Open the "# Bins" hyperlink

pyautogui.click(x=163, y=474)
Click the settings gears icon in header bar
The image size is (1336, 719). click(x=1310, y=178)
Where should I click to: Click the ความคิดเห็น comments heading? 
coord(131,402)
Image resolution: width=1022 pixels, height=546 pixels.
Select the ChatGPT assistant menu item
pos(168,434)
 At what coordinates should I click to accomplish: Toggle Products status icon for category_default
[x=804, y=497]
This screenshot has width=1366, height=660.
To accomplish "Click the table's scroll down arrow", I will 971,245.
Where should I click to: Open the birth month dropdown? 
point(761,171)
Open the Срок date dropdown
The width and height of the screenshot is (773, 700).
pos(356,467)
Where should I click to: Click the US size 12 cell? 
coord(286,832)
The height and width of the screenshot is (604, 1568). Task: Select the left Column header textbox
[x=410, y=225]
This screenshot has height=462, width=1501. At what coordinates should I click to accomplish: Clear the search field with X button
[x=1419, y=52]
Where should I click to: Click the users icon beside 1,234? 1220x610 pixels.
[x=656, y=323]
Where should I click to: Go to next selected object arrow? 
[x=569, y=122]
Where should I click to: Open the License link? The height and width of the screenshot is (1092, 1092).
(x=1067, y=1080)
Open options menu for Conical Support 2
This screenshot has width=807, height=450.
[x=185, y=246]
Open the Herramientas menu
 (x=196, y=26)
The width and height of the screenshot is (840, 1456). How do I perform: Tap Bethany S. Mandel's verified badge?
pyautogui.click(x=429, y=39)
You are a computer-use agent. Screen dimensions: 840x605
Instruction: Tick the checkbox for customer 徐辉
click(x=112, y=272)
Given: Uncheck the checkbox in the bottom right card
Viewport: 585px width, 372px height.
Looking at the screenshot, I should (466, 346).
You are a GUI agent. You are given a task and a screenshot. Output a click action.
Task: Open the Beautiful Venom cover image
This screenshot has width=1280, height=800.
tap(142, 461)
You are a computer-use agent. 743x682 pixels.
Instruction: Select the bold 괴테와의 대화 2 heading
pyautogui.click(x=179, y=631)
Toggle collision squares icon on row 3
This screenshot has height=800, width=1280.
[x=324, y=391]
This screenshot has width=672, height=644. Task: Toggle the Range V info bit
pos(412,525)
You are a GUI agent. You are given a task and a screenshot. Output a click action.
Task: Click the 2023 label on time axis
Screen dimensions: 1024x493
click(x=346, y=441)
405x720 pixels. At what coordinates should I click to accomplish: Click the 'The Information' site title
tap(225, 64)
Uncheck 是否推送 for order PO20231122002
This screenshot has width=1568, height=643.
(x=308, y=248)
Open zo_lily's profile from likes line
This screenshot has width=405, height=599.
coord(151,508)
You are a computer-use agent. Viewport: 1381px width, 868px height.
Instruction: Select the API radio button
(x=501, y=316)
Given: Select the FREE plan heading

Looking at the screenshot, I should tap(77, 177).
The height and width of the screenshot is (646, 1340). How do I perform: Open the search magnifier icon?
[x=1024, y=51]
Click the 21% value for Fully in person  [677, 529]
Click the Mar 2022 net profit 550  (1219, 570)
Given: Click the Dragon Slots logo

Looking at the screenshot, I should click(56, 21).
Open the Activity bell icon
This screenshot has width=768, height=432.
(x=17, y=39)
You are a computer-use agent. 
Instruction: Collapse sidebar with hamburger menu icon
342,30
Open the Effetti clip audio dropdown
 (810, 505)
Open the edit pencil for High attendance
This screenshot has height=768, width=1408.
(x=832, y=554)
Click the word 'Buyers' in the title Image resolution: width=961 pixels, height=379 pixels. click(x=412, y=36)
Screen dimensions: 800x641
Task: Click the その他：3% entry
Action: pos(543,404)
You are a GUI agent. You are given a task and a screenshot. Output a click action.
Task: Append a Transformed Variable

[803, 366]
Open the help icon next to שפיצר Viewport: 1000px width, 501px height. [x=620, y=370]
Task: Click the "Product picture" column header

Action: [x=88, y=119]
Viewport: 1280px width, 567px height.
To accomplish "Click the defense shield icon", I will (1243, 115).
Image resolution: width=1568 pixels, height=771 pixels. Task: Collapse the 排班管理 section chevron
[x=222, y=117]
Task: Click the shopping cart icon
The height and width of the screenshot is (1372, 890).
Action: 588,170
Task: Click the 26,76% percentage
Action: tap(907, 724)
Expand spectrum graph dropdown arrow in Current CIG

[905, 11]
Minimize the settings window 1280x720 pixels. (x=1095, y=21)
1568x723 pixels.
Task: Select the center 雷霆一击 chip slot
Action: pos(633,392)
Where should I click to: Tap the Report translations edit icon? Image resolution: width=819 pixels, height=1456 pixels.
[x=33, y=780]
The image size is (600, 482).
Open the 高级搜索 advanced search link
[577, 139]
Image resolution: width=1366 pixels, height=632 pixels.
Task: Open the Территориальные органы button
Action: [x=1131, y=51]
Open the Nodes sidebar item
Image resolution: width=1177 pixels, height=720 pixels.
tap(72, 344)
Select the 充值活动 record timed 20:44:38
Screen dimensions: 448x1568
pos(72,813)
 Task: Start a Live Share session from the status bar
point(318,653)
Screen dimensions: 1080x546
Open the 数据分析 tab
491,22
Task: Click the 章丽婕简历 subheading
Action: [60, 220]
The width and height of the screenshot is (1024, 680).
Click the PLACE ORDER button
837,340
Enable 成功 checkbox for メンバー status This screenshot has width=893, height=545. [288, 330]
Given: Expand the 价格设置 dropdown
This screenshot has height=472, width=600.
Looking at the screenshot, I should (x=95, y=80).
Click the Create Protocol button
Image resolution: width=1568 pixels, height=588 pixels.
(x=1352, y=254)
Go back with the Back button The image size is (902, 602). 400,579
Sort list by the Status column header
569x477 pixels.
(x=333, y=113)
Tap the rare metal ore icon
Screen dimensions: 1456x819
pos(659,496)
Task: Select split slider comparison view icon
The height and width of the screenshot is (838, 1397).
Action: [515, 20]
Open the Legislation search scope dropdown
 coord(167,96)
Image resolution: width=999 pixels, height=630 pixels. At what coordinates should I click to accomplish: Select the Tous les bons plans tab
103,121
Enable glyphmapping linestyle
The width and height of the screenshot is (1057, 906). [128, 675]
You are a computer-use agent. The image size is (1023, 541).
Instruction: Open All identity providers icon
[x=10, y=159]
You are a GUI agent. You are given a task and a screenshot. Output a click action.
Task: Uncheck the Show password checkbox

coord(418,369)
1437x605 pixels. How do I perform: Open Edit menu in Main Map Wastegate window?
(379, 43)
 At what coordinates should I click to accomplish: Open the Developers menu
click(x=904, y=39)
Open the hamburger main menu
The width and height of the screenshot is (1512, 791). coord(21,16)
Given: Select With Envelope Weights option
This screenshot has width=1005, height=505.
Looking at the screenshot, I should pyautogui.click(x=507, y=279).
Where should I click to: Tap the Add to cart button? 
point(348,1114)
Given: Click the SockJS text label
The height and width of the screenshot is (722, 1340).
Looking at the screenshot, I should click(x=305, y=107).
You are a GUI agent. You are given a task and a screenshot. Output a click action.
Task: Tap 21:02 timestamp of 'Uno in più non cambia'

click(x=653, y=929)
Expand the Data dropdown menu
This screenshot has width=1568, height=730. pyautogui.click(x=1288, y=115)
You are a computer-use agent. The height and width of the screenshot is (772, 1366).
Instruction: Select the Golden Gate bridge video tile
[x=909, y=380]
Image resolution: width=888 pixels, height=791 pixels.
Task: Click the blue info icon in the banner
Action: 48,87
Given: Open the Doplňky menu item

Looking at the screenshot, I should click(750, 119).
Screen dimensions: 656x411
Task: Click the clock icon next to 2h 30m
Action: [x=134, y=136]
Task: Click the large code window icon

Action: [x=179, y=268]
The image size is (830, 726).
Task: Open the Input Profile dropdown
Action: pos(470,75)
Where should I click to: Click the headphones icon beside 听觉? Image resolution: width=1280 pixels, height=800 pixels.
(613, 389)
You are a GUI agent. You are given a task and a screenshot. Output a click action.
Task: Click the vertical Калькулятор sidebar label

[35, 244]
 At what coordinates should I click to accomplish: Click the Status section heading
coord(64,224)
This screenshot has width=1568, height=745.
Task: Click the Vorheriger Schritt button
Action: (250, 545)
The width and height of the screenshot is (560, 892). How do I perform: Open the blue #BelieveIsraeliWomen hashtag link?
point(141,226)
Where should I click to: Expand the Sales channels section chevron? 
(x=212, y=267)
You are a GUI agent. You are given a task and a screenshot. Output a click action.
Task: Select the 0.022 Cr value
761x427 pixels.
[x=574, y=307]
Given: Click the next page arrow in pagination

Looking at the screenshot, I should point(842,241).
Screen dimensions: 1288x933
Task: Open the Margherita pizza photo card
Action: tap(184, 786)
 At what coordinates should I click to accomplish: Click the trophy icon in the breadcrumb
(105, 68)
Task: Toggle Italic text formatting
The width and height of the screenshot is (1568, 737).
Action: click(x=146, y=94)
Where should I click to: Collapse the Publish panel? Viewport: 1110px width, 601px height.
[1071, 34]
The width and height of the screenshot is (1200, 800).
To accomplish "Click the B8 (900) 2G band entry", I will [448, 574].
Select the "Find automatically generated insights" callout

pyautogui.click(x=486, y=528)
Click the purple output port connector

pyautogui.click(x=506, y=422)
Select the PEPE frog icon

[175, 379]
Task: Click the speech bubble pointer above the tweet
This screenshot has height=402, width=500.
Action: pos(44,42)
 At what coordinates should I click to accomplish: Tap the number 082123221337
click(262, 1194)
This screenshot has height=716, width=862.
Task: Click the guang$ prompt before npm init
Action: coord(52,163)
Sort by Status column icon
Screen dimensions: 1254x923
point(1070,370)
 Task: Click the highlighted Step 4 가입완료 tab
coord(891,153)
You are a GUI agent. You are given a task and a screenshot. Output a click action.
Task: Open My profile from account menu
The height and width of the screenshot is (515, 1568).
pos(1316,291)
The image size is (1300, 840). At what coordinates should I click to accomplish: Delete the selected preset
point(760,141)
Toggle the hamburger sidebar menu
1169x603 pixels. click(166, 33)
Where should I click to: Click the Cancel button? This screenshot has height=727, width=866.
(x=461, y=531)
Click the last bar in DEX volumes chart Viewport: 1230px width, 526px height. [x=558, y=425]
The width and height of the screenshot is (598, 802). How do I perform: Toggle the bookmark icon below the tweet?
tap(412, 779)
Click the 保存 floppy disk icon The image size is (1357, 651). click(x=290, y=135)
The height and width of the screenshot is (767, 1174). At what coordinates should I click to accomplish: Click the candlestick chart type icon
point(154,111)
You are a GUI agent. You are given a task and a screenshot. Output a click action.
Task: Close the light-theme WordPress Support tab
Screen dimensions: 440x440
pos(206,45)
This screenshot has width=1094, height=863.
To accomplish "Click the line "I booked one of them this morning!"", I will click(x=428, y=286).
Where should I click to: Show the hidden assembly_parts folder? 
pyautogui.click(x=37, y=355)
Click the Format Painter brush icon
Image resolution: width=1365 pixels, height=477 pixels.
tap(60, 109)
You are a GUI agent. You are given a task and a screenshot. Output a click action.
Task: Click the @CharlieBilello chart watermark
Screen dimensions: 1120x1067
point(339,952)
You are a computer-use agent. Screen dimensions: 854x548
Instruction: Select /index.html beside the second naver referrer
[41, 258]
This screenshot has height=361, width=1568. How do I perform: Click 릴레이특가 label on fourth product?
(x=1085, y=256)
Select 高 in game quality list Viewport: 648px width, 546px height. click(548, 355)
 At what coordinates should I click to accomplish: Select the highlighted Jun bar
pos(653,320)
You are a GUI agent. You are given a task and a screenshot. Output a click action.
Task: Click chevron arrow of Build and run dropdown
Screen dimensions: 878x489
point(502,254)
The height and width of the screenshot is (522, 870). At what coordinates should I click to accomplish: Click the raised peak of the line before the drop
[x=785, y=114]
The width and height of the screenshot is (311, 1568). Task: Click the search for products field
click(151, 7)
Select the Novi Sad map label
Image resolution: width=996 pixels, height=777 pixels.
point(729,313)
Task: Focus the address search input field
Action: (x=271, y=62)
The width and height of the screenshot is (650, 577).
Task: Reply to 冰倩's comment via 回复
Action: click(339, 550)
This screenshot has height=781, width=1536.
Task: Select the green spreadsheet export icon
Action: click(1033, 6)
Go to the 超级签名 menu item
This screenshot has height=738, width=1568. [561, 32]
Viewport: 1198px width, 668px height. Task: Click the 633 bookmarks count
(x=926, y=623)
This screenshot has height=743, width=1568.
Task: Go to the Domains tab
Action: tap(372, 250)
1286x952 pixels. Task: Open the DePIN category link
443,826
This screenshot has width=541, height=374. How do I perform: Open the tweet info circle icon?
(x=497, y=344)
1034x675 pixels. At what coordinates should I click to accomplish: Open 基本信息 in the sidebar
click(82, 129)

....................

[Your objective] Only the number is wanted. Count the lines above that include the word "Support".

[Written answer] 2